Больше часа метелит над тундрой погоня.

Наконец головные упряжки начали с флангов смыкаться, все круче и круче сгибая живую дугу, пока не превратилась она почти в правильный круг. Зверьки, как и было намечено, выгнаны теперь на небольшое тундровое озеро. На пологих его берегах замерли нарты, дымят густым паром оленьи сопатки, вздымаются и опадают их сморившиеся бока. С нарты на нарту ложатся хореи. Это затем, чтобы какой-нибудь отчаявшийся зверек не посмел и подумать вырваться, ускользнуть меж людей и оленей. Почти весь поселок вымчала талара к озеру. Зверьки залегли. Затаились, глупенькие, на снегу. Только черные ягодки глаз и такая же черная накипь носов да притененные норки ушей выдают их охотникам. Этого и достаточно. Сейчас охотники выйдут на озеро.

– Подстрель одного, – протягивает Иван Титович Володе мелкокалиберку.

– Не буду, – отводит в сторону ствол Володя. – Это не охота, а... Беспомощного стрелять? Избиение это!

– Южанин ты свежемороженый, больше никто! – корит его Иван Титович. – По-иному-то нешто бы этот народ выжил?

– Им простительно – я не могу, – чуть смутившись, смотрит «свежемороженый» в глаза Ивану Тиговичу.

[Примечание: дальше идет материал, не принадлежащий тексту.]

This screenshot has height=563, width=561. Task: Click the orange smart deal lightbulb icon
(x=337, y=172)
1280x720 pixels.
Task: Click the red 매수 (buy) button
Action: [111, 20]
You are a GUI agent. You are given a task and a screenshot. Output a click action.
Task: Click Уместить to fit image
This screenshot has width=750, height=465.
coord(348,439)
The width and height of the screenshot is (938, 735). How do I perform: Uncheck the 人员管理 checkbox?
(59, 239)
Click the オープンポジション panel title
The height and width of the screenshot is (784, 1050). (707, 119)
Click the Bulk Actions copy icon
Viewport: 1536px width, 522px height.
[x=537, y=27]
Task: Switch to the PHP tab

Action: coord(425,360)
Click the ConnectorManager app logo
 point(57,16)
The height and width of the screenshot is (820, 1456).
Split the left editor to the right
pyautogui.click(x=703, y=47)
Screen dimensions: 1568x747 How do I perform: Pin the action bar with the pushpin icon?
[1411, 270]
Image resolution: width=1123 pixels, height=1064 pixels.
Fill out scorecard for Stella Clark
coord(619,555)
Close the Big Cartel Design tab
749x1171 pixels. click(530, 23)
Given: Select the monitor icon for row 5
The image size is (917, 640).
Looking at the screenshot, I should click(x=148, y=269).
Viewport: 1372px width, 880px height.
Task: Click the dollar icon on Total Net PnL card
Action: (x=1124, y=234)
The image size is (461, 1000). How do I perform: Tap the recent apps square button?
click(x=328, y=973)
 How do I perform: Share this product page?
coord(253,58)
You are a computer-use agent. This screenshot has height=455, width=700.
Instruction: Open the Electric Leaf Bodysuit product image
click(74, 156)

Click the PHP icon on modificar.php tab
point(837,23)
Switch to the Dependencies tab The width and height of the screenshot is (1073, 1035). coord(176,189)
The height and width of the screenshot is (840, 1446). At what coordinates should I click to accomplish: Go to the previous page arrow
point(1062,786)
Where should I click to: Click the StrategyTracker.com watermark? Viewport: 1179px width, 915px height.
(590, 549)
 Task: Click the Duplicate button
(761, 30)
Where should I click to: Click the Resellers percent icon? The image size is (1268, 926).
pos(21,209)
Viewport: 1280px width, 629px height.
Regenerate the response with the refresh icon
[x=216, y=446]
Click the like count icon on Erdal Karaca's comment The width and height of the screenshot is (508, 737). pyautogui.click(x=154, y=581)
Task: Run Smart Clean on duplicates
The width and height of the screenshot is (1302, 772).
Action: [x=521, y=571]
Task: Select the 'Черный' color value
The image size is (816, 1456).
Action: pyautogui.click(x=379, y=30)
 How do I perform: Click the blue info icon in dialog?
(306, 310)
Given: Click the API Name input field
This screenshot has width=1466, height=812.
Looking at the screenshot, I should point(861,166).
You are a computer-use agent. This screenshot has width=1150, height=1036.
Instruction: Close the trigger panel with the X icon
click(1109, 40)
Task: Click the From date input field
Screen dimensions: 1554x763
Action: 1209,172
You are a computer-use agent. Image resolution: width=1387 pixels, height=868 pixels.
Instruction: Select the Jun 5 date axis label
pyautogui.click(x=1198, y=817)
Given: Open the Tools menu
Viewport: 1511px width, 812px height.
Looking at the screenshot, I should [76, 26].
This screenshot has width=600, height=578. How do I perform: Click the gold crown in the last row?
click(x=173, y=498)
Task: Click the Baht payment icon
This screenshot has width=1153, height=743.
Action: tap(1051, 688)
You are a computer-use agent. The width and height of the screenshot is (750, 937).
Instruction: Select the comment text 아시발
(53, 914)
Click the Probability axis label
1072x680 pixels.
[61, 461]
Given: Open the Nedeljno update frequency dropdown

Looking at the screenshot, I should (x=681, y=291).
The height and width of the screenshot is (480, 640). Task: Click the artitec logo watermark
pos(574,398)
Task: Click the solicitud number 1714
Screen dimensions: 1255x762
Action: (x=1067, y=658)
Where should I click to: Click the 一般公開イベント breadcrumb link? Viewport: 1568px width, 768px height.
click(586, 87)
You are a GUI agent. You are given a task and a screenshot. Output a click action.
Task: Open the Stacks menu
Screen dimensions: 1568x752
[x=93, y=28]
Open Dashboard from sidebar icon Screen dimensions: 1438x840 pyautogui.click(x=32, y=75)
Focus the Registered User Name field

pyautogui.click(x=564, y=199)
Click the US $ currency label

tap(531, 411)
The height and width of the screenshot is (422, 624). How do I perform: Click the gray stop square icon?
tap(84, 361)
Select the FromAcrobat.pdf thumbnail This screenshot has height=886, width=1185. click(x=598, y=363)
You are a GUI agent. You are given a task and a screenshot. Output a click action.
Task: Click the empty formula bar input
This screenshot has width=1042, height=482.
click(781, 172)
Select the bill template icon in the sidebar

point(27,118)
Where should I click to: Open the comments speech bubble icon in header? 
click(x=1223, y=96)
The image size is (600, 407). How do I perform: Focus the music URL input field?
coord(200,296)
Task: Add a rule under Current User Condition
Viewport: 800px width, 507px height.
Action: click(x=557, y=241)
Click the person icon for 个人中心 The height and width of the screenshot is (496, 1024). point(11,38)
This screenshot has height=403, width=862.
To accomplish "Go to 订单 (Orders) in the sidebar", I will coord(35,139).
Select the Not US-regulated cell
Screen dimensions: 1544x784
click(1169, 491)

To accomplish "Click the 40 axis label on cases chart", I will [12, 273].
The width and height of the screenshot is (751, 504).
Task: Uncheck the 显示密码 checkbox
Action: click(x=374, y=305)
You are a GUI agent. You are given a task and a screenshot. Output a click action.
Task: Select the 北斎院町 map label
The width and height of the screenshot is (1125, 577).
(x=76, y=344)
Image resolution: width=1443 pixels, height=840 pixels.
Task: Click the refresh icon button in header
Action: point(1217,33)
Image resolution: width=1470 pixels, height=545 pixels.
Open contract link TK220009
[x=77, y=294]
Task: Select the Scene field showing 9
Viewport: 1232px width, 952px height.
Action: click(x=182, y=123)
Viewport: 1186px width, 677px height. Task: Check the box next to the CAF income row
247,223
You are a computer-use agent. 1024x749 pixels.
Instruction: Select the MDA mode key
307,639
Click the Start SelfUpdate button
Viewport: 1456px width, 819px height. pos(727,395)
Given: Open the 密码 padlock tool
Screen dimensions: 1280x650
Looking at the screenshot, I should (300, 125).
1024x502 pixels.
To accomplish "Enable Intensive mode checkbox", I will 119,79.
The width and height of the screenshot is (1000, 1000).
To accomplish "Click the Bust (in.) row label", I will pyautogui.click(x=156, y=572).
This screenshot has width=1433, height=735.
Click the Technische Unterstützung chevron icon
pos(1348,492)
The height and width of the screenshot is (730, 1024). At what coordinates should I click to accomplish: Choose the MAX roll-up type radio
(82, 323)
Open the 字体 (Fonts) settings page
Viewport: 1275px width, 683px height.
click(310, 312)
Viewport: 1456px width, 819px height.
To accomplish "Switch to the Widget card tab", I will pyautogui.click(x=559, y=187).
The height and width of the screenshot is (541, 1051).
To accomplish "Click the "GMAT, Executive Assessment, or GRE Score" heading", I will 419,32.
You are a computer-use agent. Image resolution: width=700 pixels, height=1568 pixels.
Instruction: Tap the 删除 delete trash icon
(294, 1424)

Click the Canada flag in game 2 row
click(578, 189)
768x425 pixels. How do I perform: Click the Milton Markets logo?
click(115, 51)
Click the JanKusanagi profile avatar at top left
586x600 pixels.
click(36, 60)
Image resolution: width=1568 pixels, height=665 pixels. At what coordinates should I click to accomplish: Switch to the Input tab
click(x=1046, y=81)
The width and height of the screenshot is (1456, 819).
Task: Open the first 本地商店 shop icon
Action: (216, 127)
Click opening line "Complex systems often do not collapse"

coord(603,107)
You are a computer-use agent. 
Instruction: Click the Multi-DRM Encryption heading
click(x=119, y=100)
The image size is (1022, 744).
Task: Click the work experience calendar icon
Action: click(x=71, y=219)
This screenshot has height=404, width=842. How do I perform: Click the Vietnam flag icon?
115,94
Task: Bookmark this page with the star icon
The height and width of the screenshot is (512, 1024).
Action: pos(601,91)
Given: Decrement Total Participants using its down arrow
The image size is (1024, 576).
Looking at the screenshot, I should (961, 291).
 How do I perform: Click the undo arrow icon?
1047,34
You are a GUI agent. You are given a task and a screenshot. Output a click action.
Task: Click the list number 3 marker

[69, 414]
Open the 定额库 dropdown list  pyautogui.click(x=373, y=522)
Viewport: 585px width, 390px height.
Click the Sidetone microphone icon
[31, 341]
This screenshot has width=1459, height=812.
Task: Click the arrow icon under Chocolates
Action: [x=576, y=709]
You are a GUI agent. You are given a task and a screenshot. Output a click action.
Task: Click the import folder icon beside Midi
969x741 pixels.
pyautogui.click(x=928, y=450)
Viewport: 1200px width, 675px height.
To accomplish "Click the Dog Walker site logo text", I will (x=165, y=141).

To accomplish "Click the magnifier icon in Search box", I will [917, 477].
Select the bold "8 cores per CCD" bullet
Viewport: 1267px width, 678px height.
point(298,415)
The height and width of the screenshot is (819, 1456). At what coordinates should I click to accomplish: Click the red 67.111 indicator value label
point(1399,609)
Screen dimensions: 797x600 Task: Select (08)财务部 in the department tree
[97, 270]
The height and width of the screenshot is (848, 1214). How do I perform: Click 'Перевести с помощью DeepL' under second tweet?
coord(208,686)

От поселка мчалась сюда собачья упряжка.

– Володя!! Где тут Володя? – кричала с маленьких санок санитарка Галя Халилова.

– Что случилось? – отделился от круга Володя.

– Яунгат... Яунгат Алико заболел! К нартам привязанного с полдороги везли…

* * *

Яунгат был тот самый кудрявый и молодцеватый ненец, что «уточнял» Володину комсомольскую принадлежность, рассказывал про заполярное зверье. Держал его Иван Титович на «востропятой должности», точнее – на побегушках. Надо кого-то куда-то по срочному делу послать – Яунгат. Надо доставить в колхоз рыболовные снасти, ружейный припас, керосин – Яунгат. В таких многодневных разъездах ночевал Яунгат где придется и у кого доведется, встречался с десятками новых людей, в поселок возвращался со свежими новостями, с ходовой прибауткой.

– Рыба нынче, однако, богатый будет... – загадывал он председателю.

– Почему так думаешь? – вострил ухо Иван Титович.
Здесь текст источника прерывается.